### Objetivo do exercício
No texto sobre o YouTube, reescreva o trecho que vai de "Sem mais delongas, vamos" até "é a internet.", inclusive, substituindo "internet" por "web".

E por que este autor está falando disso agora, de todas as coisas? Simples. Porque o impacto já começou, e muitos, especialmente das gerações mais avançadas, estão sendo atropelados por esse fenômeno.

Sem mais delongas, vamos aos fatos: da minha geração, nascida após 2000, e daquelas que vieram imediatamente antes, é basicamente impossível achar alguém que ligue uma televisão em seu dia-a-dia, espontaneamente. Quanto mais meios um jovem tem, mais ele tende a buscar outro conteúdo para seu lazer. E não é novo para ninguém que o local desse conteúdo é a internet.

Todos nós conhecemos o YouTube, plataforma online em que qualquer um pode criar seu canal, e produzir vídeos de qualquer gênero para audiências de todos os tipos. Esses vídeos são monetizados pela própria plataforma, que paga aos criadores de conteúdo com base nas suas visualizações. Esse é um modelo simples, mas que, por incentivar a livre competição em uma escala em que a televisão nunca seria capaz, garante que grandes talentos se destaquem aos olhos do público e atinjam milhões de seguidores.

E é exatamente a maneira como esses criadores, os youtubers, crescem na plataforma. São indivíduos normalmente carismáticos que avançam em popularidade de maneira orgânica, muitas vezes evoluindo como pessoas ao longo do tempo.

E por que passei tanto tempo caracterizando essas pessoas? Porque, diferente de um apresentador de televisão ou um narrador esportista, o youtuber possui seguidores que estão lá especificamente por sua pessoa, com uma relação de lealdade e confiança totalmente diferente de tudo que já foi visto na mídia tradicional.

E daí que vem o ponto fundamental, que me motivou a escrever este artigo. Afirmo que são os claros sinais de que esse estilo de conteúdo é o futuro e já tem consequências reais. E que lugar como a política para ver isso: quem estiver acompanhando as eleições da Prefeitura da São Paulo neste ano de 2020 pôde perceber que elas foram marcadas por debates esvaziados e uma cobertura com baixíssimo engajamento popular, ao ponto de certos candidatos líderes concluírem que participar dos debates simplesmente “não vale a pena”.

Por outro lado, no YouTube, um par de amigos, ambos com história na plataforma, criaram em 2019 um canal chamado Flow Podcast. Inspirado em um formato norte-americano, Igor e Bruno convidavam pessoas famosas na plataforma para um papo informal, às vezes bebendo e fumando, onde poderiam conversar por horas seguidas pulando entre qualquer tópico.

### Conjunto de dados
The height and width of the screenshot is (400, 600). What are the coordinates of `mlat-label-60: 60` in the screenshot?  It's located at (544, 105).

* * *

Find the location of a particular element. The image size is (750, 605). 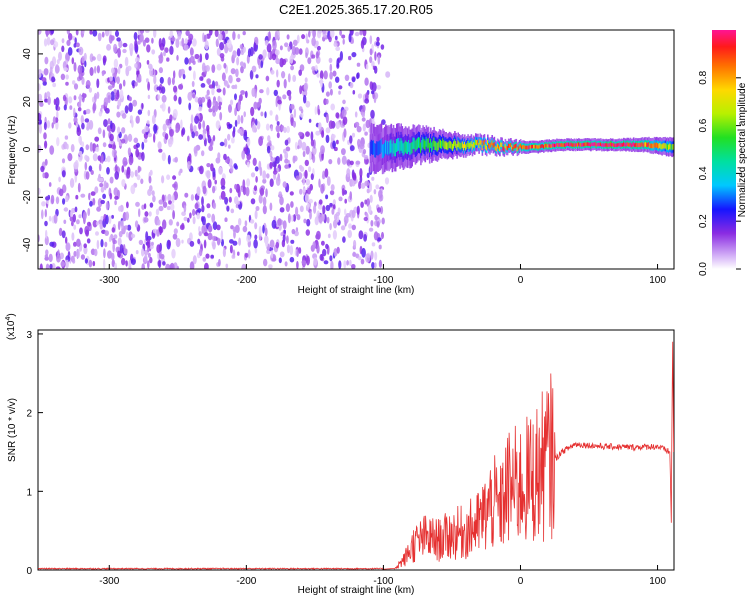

### Resposta do exercício
Sem mais delongas, vamos aos fatos: da minha geração, nascida após 2000, e daquelas que vieram imediatamente antes, é basicamente impossível achar alguém que ligue uma televisão em seu dia-a-dia, espontaneamente. Quanto mais meios um jovem tem, mais ele tende a buscar outro conteúdo para seu lazer. E não é novo para ninguém que o local desse conteúdo é a web.